►

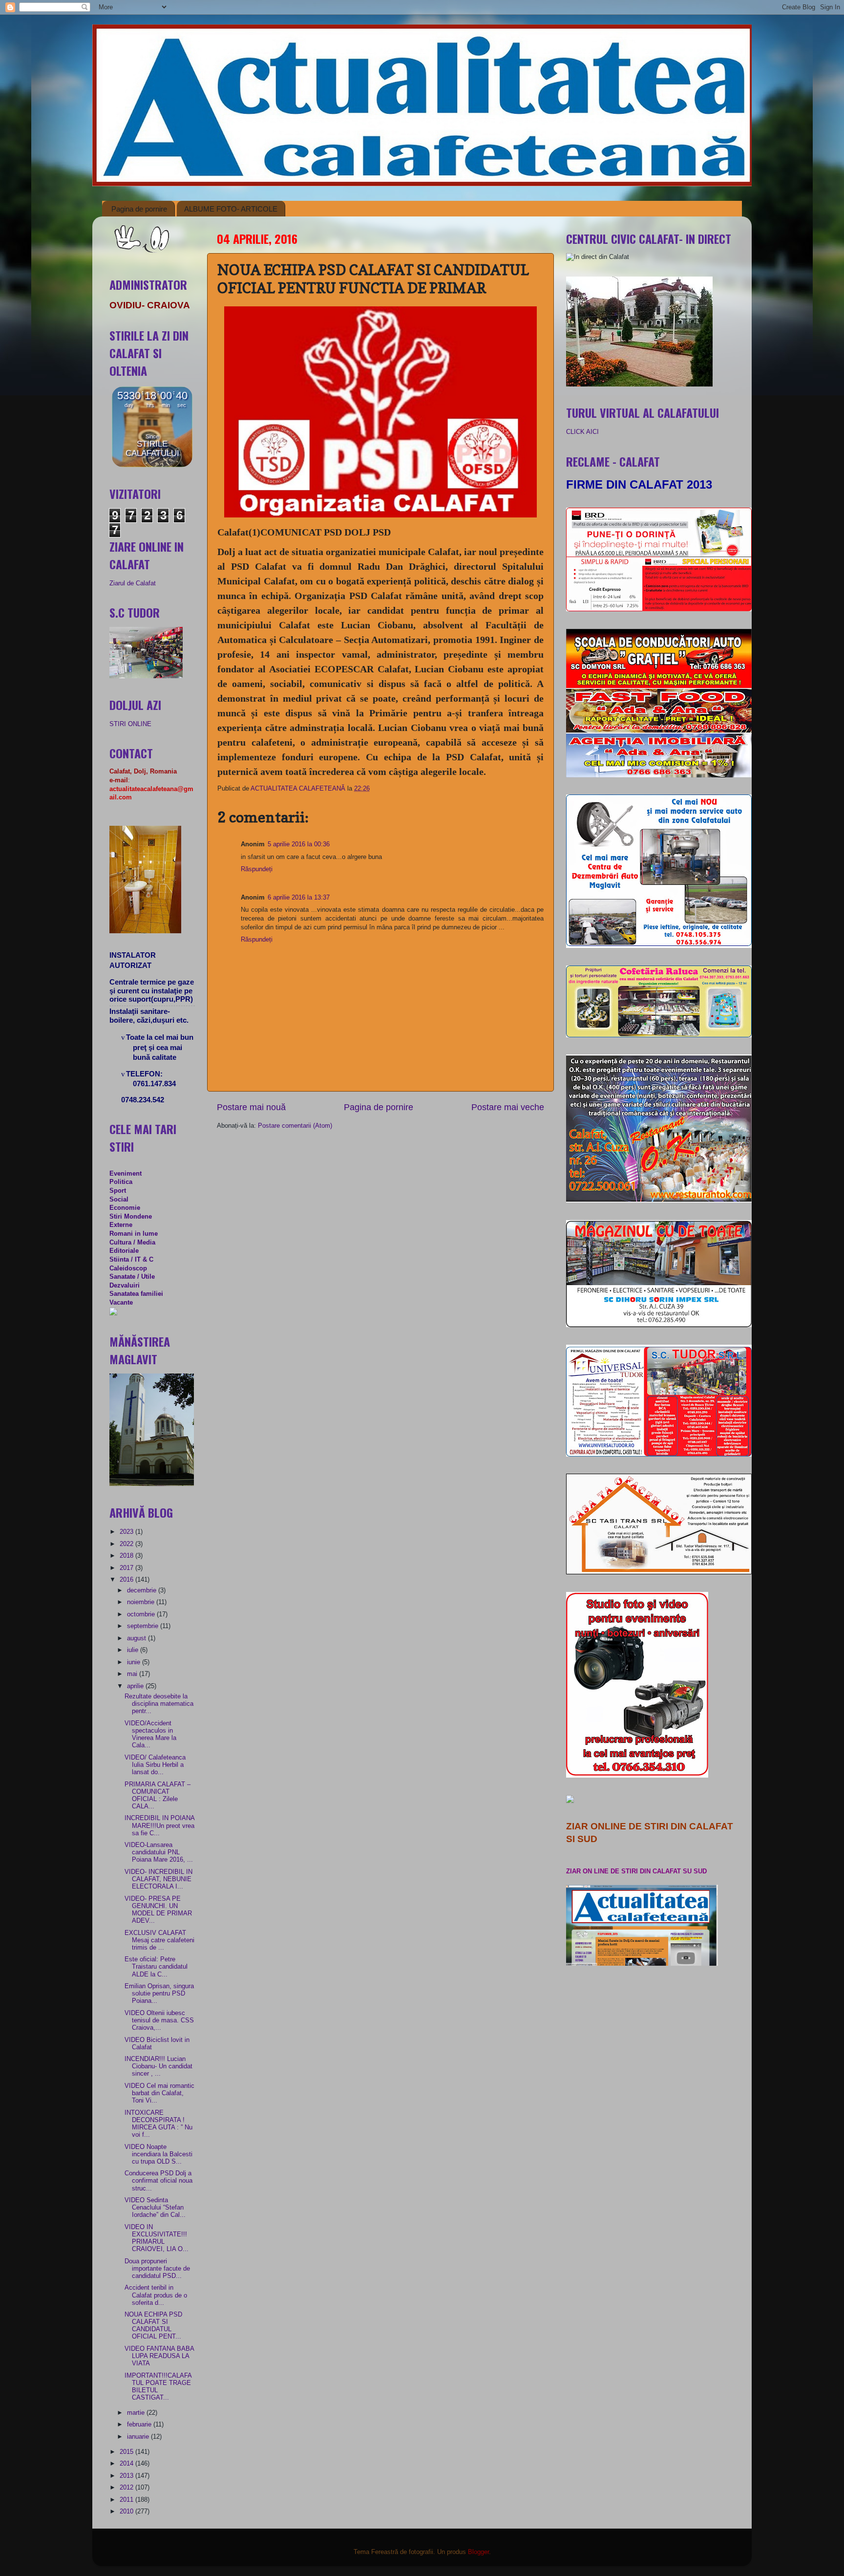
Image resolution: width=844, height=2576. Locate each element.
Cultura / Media (132, 1242)
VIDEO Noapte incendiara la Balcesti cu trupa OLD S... (158, 2154)
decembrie (142, 1590)
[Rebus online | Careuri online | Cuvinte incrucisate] (113, 1313)
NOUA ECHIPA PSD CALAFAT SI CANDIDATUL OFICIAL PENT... (153, 2325)
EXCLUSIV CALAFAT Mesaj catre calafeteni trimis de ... (159, 1940)
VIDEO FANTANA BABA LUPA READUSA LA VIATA (159, 2356)
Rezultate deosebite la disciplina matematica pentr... (159, 1704)
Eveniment (125, 1173)
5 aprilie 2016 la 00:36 (299, 844)
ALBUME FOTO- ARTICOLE (230, 209)
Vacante (121, 1302)
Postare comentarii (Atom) (295, 1125)
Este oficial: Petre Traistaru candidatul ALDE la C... (156, 1966)
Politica (120, 1182)
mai (133, 1674)
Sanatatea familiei (136, 1293)
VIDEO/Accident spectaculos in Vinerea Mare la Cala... (150, 1734)
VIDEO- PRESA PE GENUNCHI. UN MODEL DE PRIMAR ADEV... (158, 1909)
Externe (120, 1225)
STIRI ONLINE (130, 724)
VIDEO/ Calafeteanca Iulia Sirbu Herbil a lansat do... (155, 1765)
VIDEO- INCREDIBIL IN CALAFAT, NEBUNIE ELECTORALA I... (158, 1879)
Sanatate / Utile (132, 1276)
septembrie (143, 1626)
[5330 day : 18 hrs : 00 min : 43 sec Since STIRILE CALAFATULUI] (152, 465)
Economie (124, 1207)
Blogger (478, 2552)
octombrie (142, 1614)
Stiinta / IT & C (131, 1259)
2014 (127, 2463)
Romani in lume (133, 1233)
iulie (133, 1650)
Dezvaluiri (124, 1285)
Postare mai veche (507, 1107)
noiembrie (141, 1602)
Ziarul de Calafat (132, 583)
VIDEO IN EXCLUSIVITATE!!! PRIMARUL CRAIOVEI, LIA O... (157, 2238)
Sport (117, 1190)
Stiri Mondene (130, 1216)
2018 (127, 1555)
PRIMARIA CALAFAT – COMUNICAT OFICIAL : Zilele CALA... (157, 1795)
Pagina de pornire (139, 209)
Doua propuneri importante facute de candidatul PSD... (157, 2268)
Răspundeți (257, 869)
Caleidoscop (128, 1268)
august (137, 1638)
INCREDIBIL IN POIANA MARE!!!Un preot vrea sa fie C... (159, 1825)
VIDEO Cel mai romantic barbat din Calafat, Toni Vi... (159, 2093)
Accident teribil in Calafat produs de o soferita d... (156, 2295)
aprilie (136, 1686)
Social (118, 1199)
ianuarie (139, 2436)
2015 (127, 2451)
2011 (127, 2499)
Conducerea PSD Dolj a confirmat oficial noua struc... (158, 2180)
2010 (127, 2511)
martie (137, 2412)
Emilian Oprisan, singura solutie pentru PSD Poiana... (159, 1993)
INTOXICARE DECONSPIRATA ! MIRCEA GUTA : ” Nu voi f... (158, 2123)
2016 (127, 1579)
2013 (127, 2475)
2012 (127, 2487)
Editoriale (124, 1250)
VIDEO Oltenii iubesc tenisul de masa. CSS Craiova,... (159, 2020)
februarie (140, 2424)
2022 (127, 1544)
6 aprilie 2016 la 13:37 (299, 897)
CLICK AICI (582, 432)
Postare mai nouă (251, 1107)
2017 (127, 1568)
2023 (127, 1531)
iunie (134, 1662)
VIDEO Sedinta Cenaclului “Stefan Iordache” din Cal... (155, 2207)
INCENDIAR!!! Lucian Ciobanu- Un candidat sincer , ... (158, 2066)
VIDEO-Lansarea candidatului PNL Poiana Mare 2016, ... (159, 1852)
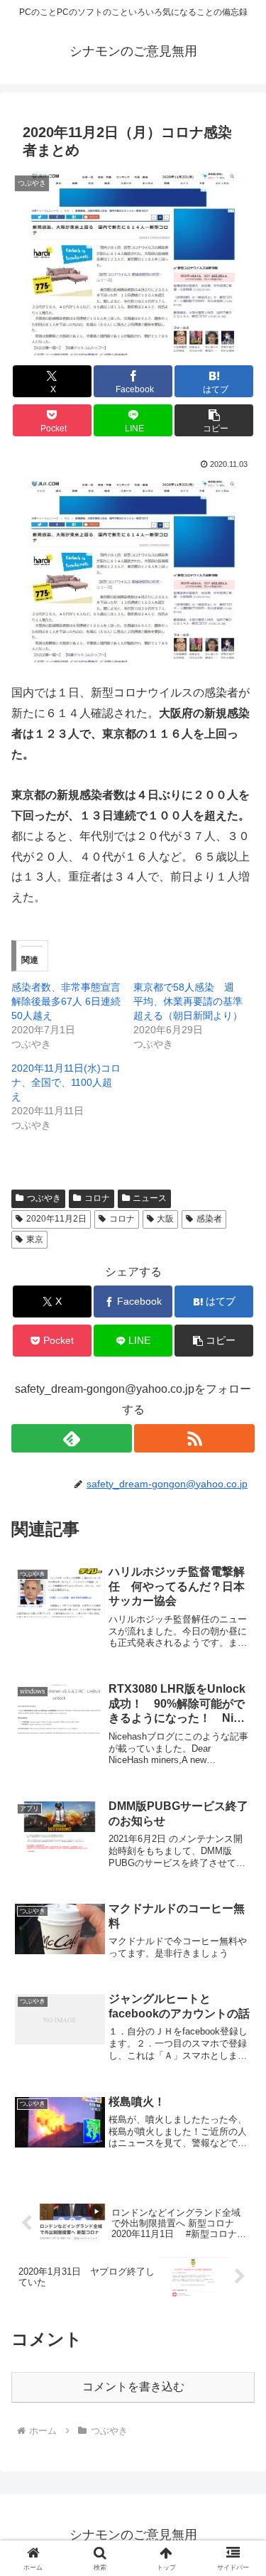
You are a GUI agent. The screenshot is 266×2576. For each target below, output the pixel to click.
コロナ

◄

Exercise objective:
Could you restate all of the data above word for word and skip every picture?

Answer to this exercise:
Image resolution: width=844, height=2576. Locate each element.
Cultura / Media (132, 1242)
VIDEO Noapte incendiara la Balcesti cu trupa OLD S... (158, 2154)
decembrie (142, 1590)
[Rebus online | Careuri online | Cuvinte incrucisate] (113, 1313)
NOUA ECHIPA PSD CALAFAT SI CANDIDATUL OFICIAL PENT... (153, 2325)
EXCLUSIV CALAFAT Mesaj catre calafeteni trimis de ... (159, 1940)
VIDEO FANTANA BABA LUPA READUSA LA VIATA (159, 2356)
Rezultate deosebite la disciplina matematica pentr... (159, 1704)
Eveniment (125, 1173)
5 aprilie 2016 la 00:36 (299, 844)
ALBUME FOTO- ARTICOLE (230, 209)
Vacante (121, 1302)
Postare comentarii (Atom) (295, 1125)
Este oficial: Petre Traistaru candidatul ALDE la C... (156, 1966)
Politica (120, 1182)
mai (133, 1674)
Sanatatea familiei (136, 1293)
VIDEO/Accident spectaculos in Vinerea Mare la Cala... (150, 1734)
VIDEO- PRESA PE GENUNCHI. UN MODEL DE PRIMAR ADEV... (158, 1909)
Externe (120, 1225)
STIRI ONLINE (130, 724)
VIDEO/ Calafeteanca Iulia Sirbu Herbil a lansat do... (155, 1765)
VIDEO- INCREDIBIL IN CALAFAT, NEBUNIE ELECTORALA I... (158, 1879)
Sanatate / Utile (132, 1276)
septembrie (143, 1626)
[5330 day : 18 hrs : 00 min : 43 sec Since STIRILE CALAFATULUI] (152, 465)
Economie (124, 1207)
Blogger (478, 2552)
octombrie (142, 1614)
Stiinta / IT & C (131, 1259)
2014 (127, 2463)
Romani in lume (133, 1233)
iulie (133, 1650)
Dezvaluiri (124, 1285)
Postare mai veche (507, 1107)
noiembrie (141, 1602)
Ziarul de Calafat (132, 583)
VIDEO IN EXCLUSIVITATE!!! PRIMARUL CRAIOVEI, LIA O... (157, 2238)
Sport (117, 1190)
Stiri Mondene (130, 1216)
2018 (127, 1555)
PRIMARIA CALAFAT – COMUNICAT OFICIAL : Zilele CALA... (157, 1795)
Pagina de pornire (139, 209)
Doua propuneri importante facute de candidatul PSD... (157, 2268)
Răspundeți (257, 869)
Caleidoscop (128, 1268)
august (137, 1638)
INCREDIBIL IN POIANA MARE!!!Un preot vrea sa fie C... (159, 1825)
VIDEO Cel mai romantic barbat din Calafat, Toni Vi... (159, 2093)
Accident teribil in Calafat produs de o soferita d... (156, 2295)
aprilie (136, 1686)
Social (118, 1199)
ianuarie (139, 2436)
2015 (127, 2451)
2011 (127, 2499)
Conducerea PSD Dolj a confirmat oficial noua struc... (158, 2180)
2010 (127, 2511)
martie (137, 2412)
Emilian Oprisan, singura solutie pentru PSD Poiana... (159, 1993)
INTOXICARE DECONSPIRATA ! MIRCEA GUTA : ” Nu voi f... (158, 2123)
2016 (127, 1579)
2013 (127, 2475)
2012 (127, 2487)
Editoriale (124, 1250)
VIDEO Oltenii iubesc tenisul de masa. CSS Craiova,... (159, 2020)
februarie (140, 2424)
2022 (127, 1544)
6 aprilie 2016 la 13:37 (299, 897)
CLICK AICI (582, 432)
Postare mai nouă (251, 1107)
2017 (127, 1568)
2023 (127, 1531)
iunie (134, 1662)
VIDEO Sedinta Cenaclului “Stefan Iordache” din Cal... (155, 2207)
INCENDIAR!!! Lucian Ciobanu- Un candidat sincer , ... (158, 2066)
VIDEO-Lansarea candidatului PNL Poiana Mare 2016, ... (159, 1852)
You are a GUI agent. The screenshot is 266×2576. For each target below, output the pixel to click.
コロナ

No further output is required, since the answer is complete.